AI data centers in space [1:20:41]
Jensen Huang discusses the possibility of doing compute in space, noting that NVIDIA GPUs are already in space for imaging purposes. He acknowledges the engineering complexities involved, such as cooling and radiation, but emphasizes the potential benefits of 24/7 solar power and reduced data transmission.
Will NVIDIA be worth $10 trillion? [1:24:30]
Jensen Huang expresses confidence in NVIDIA's growth, citing the shift from retrieval-based to generative-based computing and the transformation of computers into AI factories. He believes that the world's GDP will accelerate, and a larger percentage will be used for computation.

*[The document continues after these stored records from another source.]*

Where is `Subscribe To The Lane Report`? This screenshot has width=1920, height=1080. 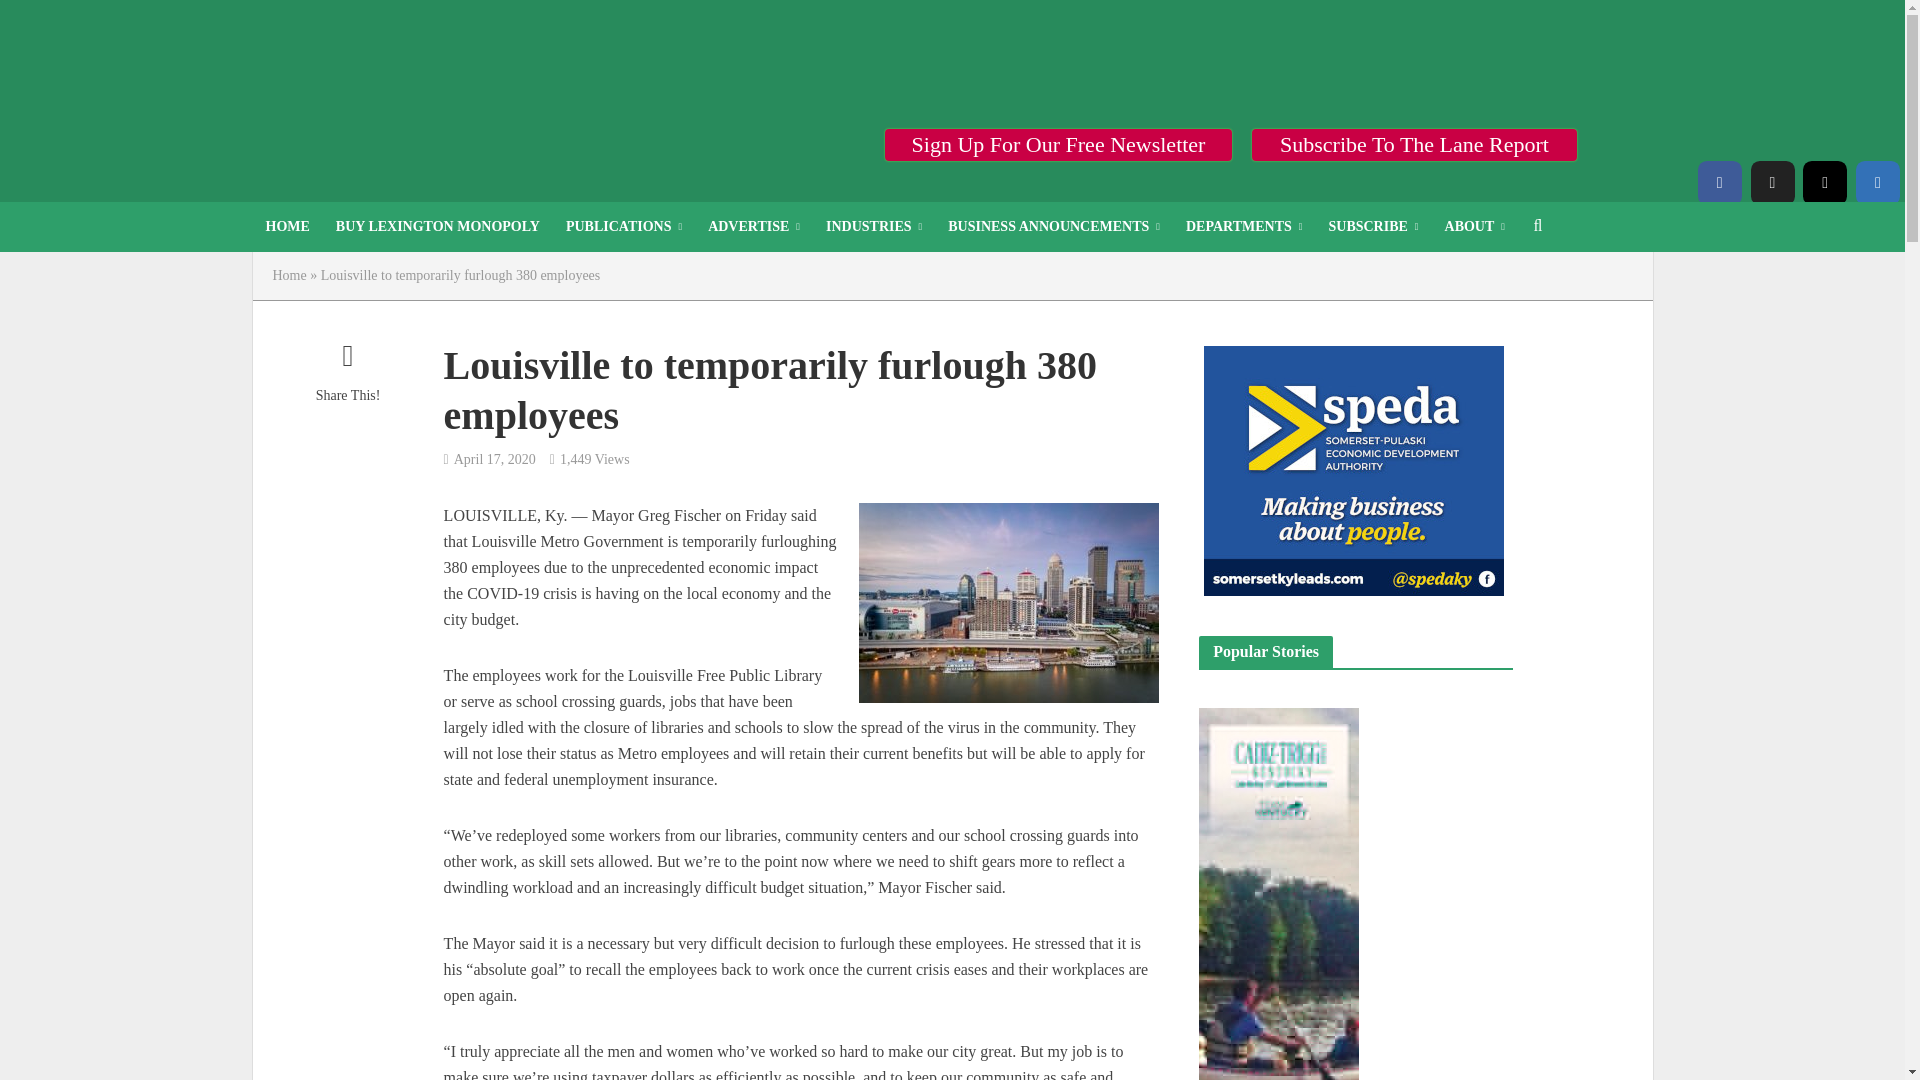
Subscribe To The Lane Report is located at coordinates (1414, 144).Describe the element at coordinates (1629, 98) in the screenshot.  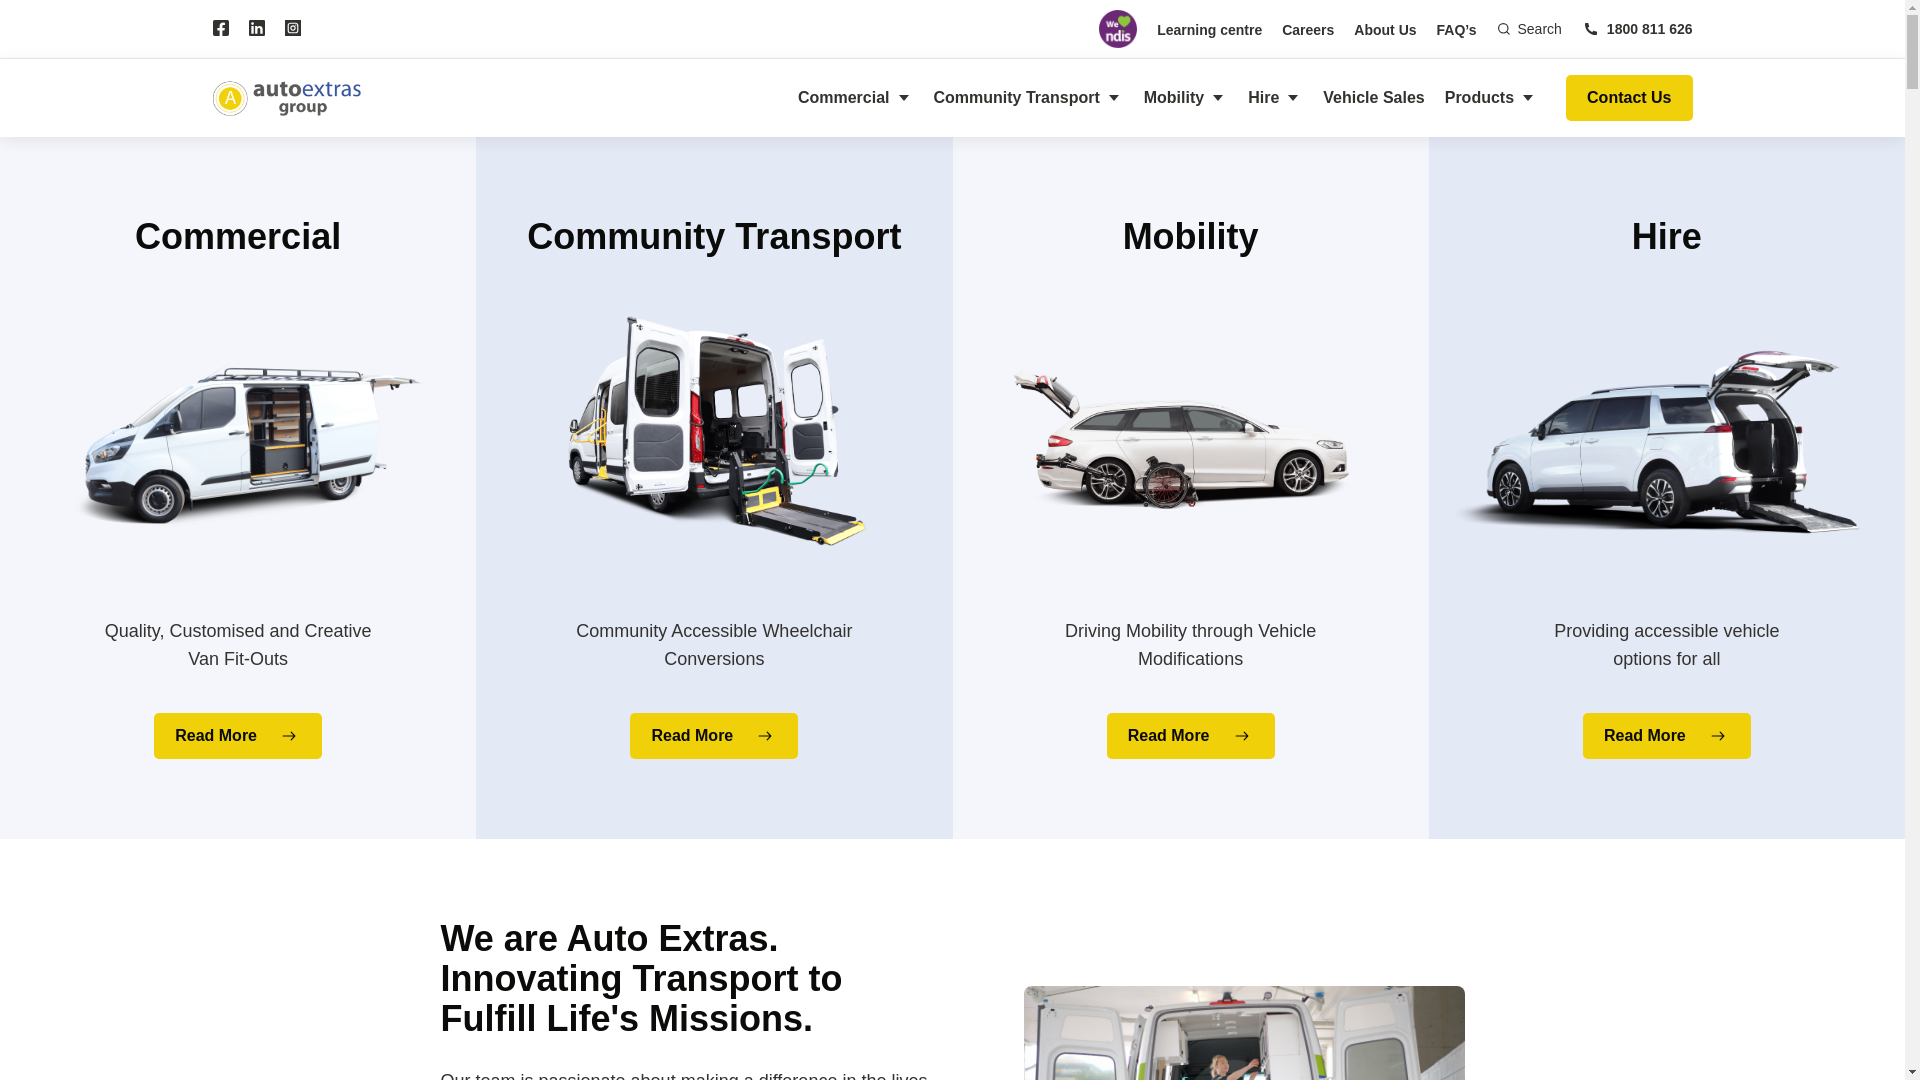
I see `Contact Us` at that location.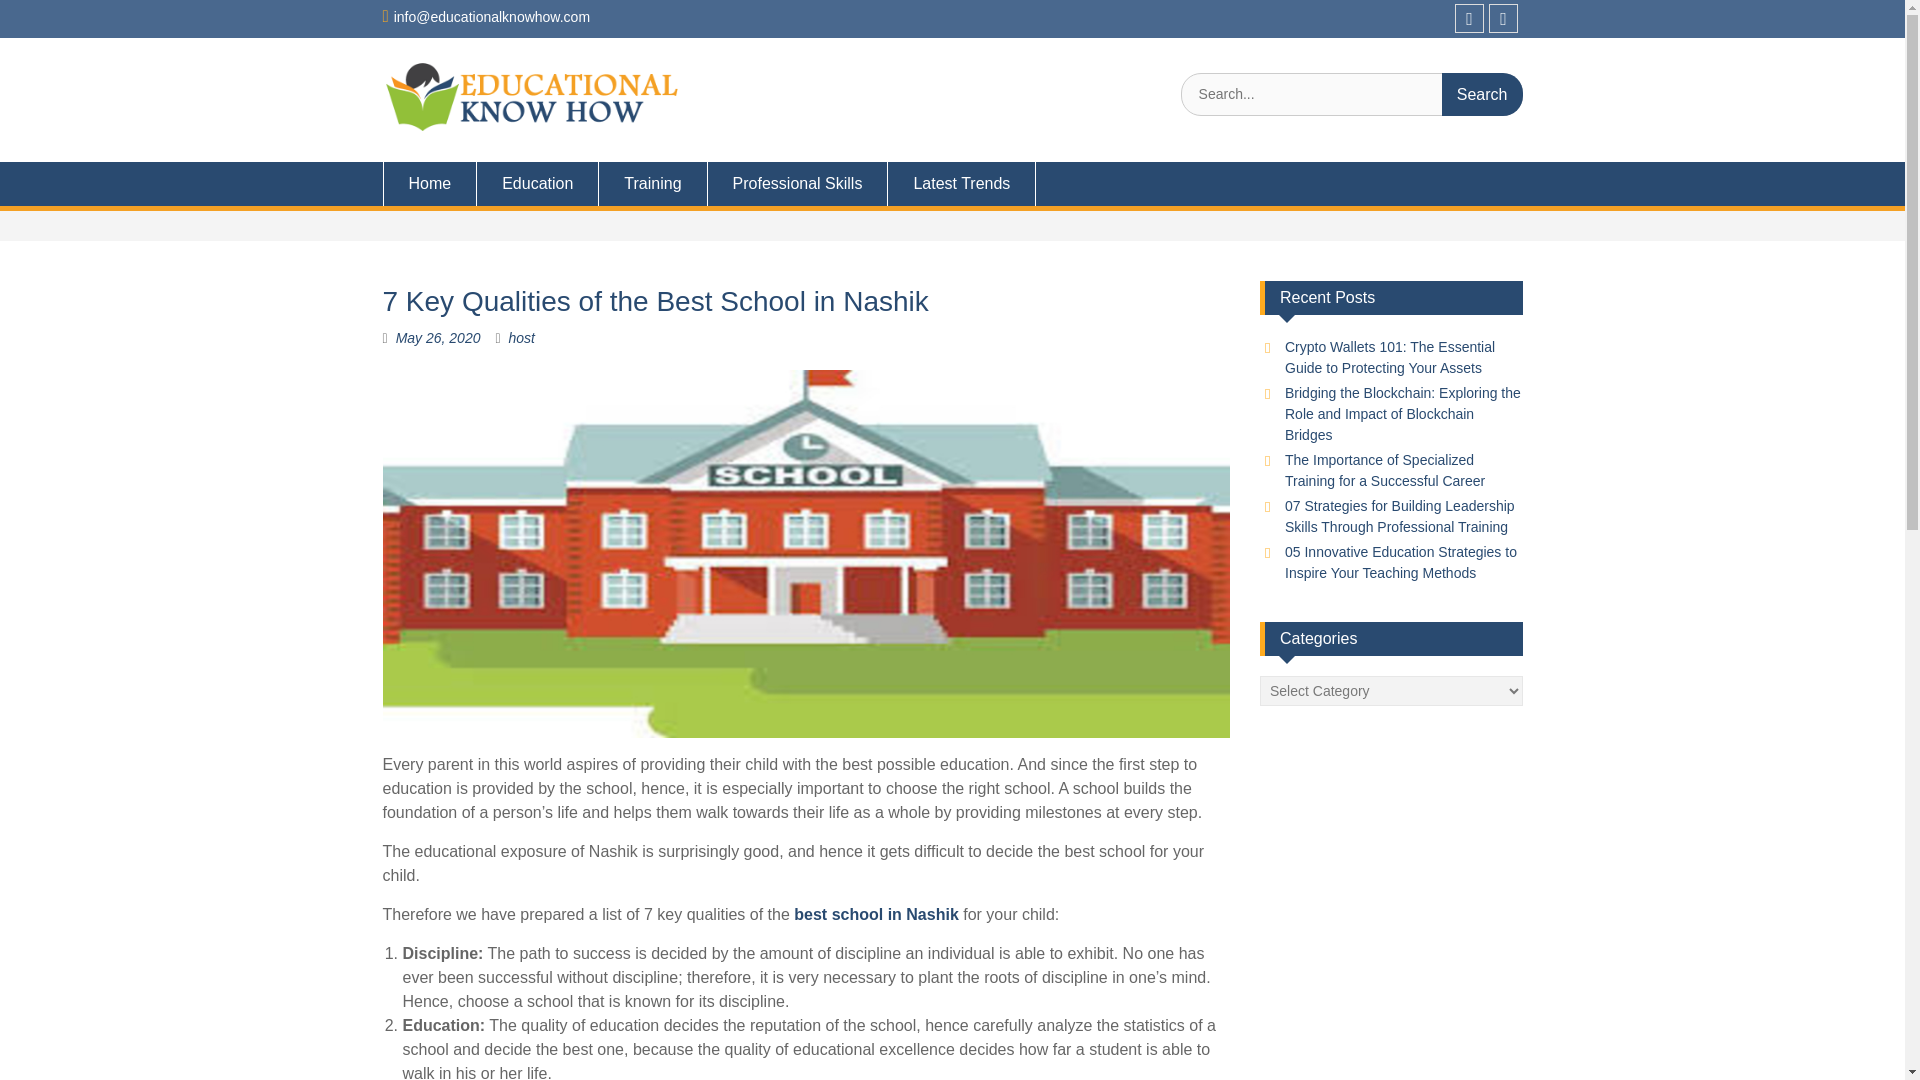 Image resolution: width=1920 pixels, height=1080 pixels. I want to click on Home, so click(429, 184).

Leadership under pressure [1:34:39]
Jensen Huang discusses how he deals with the pressure of leading NVIDIA, emphasizing the importance of reasoning, breaking down problems, and sharing the load with others. He also highlights the need to forget setbacks and focus on the future.
Video games [1:48:25]
Jensen Huang discusses NVIDIA's GeForce GPUs and their role in bringing joy to gamers. He addresses the controversy around DLSS 5, emphasizing that it is intended to be a tool for artists to enhance their creations, not to create AI slop.
AGI timeline [1:55:16]
Jensen Huang believes that AGI has already been achieved, defining it as an AI system that can start, grow, and run a successful technology company. He suggests that an AI could create a viral web service and monetize it, even if it doesn't last forever.
Future of programming [1:57:29]
Jensen Huang predicts that the number of programmers will increase, not decrease, as AI elevates the role of coding to specification. He believes that everyone will become a coder, and AI will enhance various professions.
Consciousness [2:11:01]
Jensen Huang questions whether a chip can ever replicate human emotions and subjective experiences. He emphasizes the importance of humanity, character, and compassion, suggesting that intelligence is becoming a commodity.
Mortality [2:17:22]
Jensen Huang reflects on his mortality and the importance of succession planning, emphasizing the need to pass on knowledge and empower others. He expresses hope for the future of humanity, citing the potential to solve problems, build great things, and achieve scientific breakthroughs.